Tuesday, September 15, 2009

Rwanda

Since I last wrote, we've been in Rwanda for about a week. We crossed Lake Victoria on an overnight ferry, which was kind of like the Titanic, except it didn't sink. We got to the Rwandan border using a series of long, confusing and bumpy taxi and daladala rides with several stops at deserted Tanzanian villages along the way.

We crossed the Tanzanian-Rwandan border by foot, (of course). Some random guy in a hut checked our luggage for plastic bags. They outlawed plastic bags in Rwanda in 2005 because apparently they found over 1 million on the streets of Kigali and somebody got mad about it. We could have been carrying AK-47s and a kilo of cocaine but the Rwandan authorities would have just asked us to put the coke in a more environmentally friendly receptical.

We noticed an immediate change when we got on a bus to Kigali. The roads were paved, the person to seat ratio was 1:1 as opposed to 45:1 and there was no livestock on the bus. Rwanda seems much less chaotic than Tanzania. People don't scream "Mzungu" and try to touch you all the time, and nobody is running around clutching a chicken -but they stare. Jo, Ali and I will be sitting at a bus stop and within five minutes a crowd of 15 people will have gathered in front of us, just staring stupidly.

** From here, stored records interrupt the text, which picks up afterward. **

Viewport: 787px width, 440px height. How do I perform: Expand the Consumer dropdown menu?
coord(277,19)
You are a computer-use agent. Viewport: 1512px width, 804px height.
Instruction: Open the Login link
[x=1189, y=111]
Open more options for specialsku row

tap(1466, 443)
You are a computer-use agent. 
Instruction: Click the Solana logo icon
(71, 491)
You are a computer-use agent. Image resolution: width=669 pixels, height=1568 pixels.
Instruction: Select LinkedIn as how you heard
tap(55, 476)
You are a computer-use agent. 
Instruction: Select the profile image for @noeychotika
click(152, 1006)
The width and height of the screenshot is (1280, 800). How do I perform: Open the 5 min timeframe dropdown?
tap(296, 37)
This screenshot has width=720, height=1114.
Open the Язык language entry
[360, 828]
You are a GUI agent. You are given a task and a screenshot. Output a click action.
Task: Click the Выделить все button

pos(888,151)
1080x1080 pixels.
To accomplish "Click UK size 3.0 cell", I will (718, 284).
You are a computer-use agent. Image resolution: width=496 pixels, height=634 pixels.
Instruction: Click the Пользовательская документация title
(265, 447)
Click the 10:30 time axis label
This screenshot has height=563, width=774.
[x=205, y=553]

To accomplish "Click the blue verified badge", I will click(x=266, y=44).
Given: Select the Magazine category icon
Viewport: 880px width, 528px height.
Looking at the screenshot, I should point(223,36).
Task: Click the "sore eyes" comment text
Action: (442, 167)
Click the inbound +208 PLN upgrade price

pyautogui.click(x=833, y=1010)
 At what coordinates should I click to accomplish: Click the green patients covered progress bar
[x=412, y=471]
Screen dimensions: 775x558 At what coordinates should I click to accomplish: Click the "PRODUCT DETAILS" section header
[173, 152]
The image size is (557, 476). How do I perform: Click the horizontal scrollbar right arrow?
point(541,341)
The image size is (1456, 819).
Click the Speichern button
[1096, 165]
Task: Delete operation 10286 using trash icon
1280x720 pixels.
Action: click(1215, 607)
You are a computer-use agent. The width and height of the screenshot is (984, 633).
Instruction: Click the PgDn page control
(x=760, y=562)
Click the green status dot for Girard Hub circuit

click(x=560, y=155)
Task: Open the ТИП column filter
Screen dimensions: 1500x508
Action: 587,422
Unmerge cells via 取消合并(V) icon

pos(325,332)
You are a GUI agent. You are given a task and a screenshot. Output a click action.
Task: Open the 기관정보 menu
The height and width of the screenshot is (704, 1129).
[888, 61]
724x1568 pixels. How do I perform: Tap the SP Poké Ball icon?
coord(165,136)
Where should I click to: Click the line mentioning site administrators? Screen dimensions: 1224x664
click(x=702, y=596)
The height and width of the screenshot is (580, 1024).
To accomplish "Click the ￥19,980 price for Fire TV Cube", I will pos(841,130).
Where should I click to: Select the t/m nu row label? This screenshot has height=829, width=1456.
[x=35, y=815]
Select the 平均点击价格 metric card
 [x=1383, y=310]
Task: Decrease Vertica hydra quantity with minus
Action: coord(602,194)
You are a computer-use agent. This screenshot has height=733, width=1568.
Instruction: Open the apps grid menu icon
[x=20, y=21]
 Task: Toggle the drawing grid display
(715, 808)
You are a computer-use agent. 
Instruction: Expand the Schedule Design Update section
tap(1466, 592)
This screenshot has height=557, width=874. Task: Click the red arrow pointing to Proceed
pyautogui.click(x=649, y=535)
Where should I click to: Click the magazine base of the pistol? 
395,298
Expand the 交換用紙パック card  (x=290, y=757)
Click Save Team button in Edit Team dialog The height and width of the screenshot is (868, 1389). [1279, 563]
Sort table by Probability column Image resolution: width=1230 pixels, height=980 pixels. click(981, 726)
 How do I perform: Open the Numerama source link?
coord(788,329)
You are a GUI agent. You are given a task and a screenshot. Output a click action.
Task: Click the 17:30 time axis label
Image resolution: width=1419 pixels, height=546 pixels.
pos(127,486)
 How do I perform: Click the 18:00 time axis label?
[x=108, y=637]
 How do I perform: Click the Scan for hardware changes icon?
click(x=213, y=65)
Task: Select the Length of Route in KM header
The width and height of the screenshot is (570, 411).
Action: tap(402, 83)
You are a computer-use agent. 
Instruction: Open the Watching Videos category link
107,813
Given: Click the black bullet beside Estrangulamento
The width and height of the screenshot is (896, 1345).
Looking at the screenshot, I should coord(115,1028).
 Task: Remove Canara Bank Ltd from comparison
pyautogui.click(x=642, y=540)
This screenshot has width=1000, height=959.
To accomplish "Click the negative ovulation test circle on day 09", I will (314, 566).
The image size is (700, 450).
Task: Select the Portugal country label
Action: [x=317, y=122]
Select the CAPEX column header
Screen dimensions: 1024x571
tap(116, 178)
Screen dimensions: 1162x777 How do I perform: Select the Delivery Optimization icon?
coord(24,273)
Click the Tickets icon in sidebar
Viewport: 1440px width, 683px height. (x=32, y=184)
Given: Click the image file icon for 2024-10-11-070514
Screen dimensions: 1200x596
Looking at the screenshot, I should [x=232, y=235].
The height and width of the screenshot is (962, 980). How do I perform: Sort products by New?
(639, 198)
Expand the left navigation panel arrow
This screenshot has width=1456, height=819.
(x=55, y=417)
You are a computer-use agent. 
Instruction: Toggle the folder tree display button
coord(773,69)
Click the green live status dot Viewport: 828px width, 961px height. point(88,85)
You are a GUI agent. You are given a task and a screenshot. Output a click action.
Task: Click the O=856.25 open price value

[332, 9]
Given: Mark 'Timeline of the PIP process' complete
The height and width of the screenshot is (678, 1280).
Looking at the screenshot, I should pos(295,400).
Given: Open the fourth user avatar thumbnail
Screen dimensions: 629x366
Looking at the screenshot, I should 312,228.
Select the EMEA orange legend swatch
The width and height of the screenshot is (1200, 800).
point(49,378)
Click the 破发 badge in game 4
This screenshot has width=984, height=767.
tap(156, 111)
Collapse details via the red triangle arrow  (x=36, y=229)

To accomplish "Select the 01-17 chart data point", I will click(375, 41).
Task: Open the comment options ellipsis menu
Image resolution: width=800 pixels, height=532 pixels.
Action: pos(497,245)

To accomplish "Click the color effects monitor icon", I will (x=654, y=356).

Rwanda is also incredibly beautiful. It is called "the land of 1,000 hills" which is an underestimation. There is almost no flat land. All the bus routes are curvy and barf-inducing. It's a little ironic that the country with probably the highest rate of car sickness is also the only one that has outlawed plastic bags. We are currently in a town called Kibuye, which is on the coast of Lake Kivu. It is one of the most beautiful places I've ever seen, but getting here was a nightmare. We went on a very un-Rwandan bus with metal seats and horrendous overcrowding. I sat in-between Jo and a woman who started puking almost immediately after she got on the bus. Besides being insanely curvy, the ride was so bumpy that you needed a sports bra. The sick woman puked for the entire 5 hour ride and kept passing out on me, even though I would push her off every 5 minutes.

They speak Kinyarwanda, French and Swahili here, so we are usually able to get by on our swahili. Apparently my brain only has room for 1.5 languages, so I've forgotten all 12 years of school and college french and have been unable to use it.

We were surpised to find that Kigali is completely modern. In fact, it looks a little bit like New Jersey! It's hard to believe that 15 years ago the streets were littered with body parts. We've been pretty hesistant to ask a lot of people about the genocide, but most of those we have asked were out of the country as refugees. Our tour guide for Nyungwe National Park, (in SE Rwanda - full of monkeys and chimps!) was in the country for the genocide but all he would say is that it was "horrible, just horrible."

That's it for now.

We will be in Rwanda for the next few days and are planning to head to Uganda. Til then!